Auch das vierte Evangelium schildert den feierlichen Einzug von Jesus in die Hauptstadt und das religiöse Zentrum Jerusalem (12,12-18) – kurz bevor er von Judas, einem seiner Nachfolger, verraten und von römischen Soldaten sowie religiösen Oberhäuptern verhaftet wurde (18,1-14). Erwähnt werden auch der Gerichtsprozess, die öffentliche Verspottung und Geißelung sowie das unrechtmäßige Urteil über Jesus durch Pontius Pilatus (18,38: „Nach diesen Worten ging Pilatus wieder zu den Vertretern der jüdischen Behörde hinaus. Er sagte: ‚Ich halte ihn für unschuldig.‘”; vgl. 18,13-19,12). Sogar eines der bekanntesten Details wird berücksichtigt: Petrus, einer der engsten Nachfolger von Jesus, leugnete ihn am Ende und ließ ihn im Stich (18,15-18.25-27).
Schließlich beschreibt Johannes ausführlich, wie Jesus sein Hinrichtungswerkzeug zum Ort seiner Todesstrafe trug und dort gekreuzigt wurde (19,13-30). Er betont, dass Jesus tatsächlich starb (19,31-34) und daraufhin in ein Grab gelegt wurde (19,38-42). Doch wie bei den anderen Evangelien bildet nicht das den Höhepunkt, sondern die Ereignisse danach. So stellten die Nachfolger von Jesus fest, dass sein Grab leer war (20,1-10). Darauf erschien Jesus mehrfach (20,14-29) und betonte damit die Leibhaftigkeit seiner Auferstehung. Er stattete seine Nachfolger mit dem Heiligen Geist aus und sandte sie nach dem Vorbild seiner eigenen Sendung durch Gott aus.

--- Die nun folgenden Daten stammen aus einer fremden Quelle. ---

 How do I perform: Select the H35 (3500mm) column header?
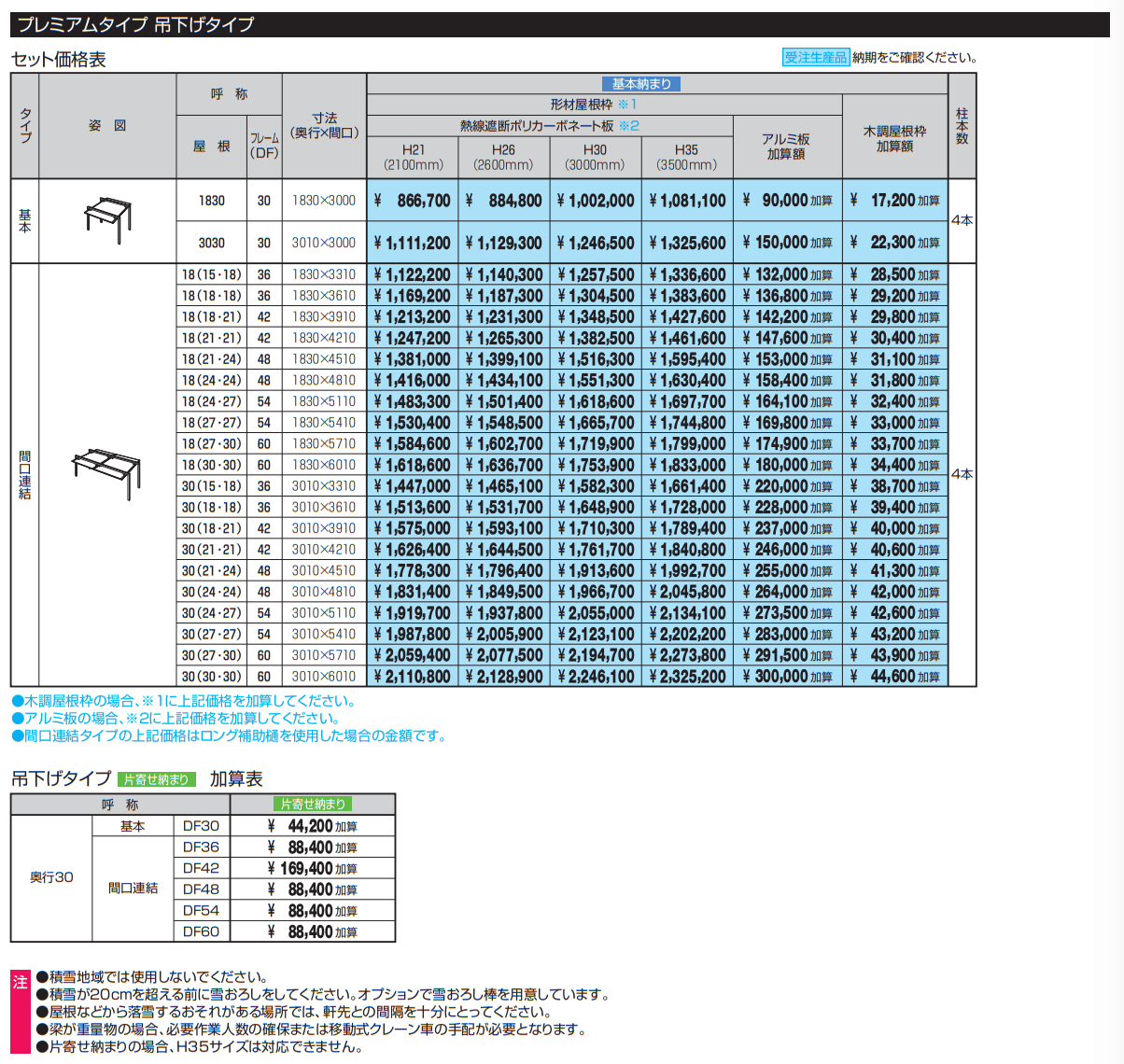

Besonderheit des Johannesevangeliums: Jesus begegnet Menschen
Im Gegensatz zu den anderen Evangelien berichtet Johannes in der Regel deutlich ausführlicher über die Begegnungen von Jesus mit unterschiedlichen Menschen – ob mit Theologen (3,1-21), Außenseiterinnen der Gesellschaft (4,1-26) oder seinen Nachfolgern (6,60-71). Unmittelbar vor seiner Verhaftung unterhielt sich Jesus intensiv mit zwölf bzw. elf seiner engsten Jünger und wusch ihnen dabei die Füße (siehe 13,1-17). Diese Begegnung wird im Johannesevangelium sehr umfangreich beschrieben (siehe Kapitel 13-17). Die Leser werden eingeladen, auch eine Begegnung mit Jesus zu suchen, die ihr Leben auf den Kopf stellen könnte.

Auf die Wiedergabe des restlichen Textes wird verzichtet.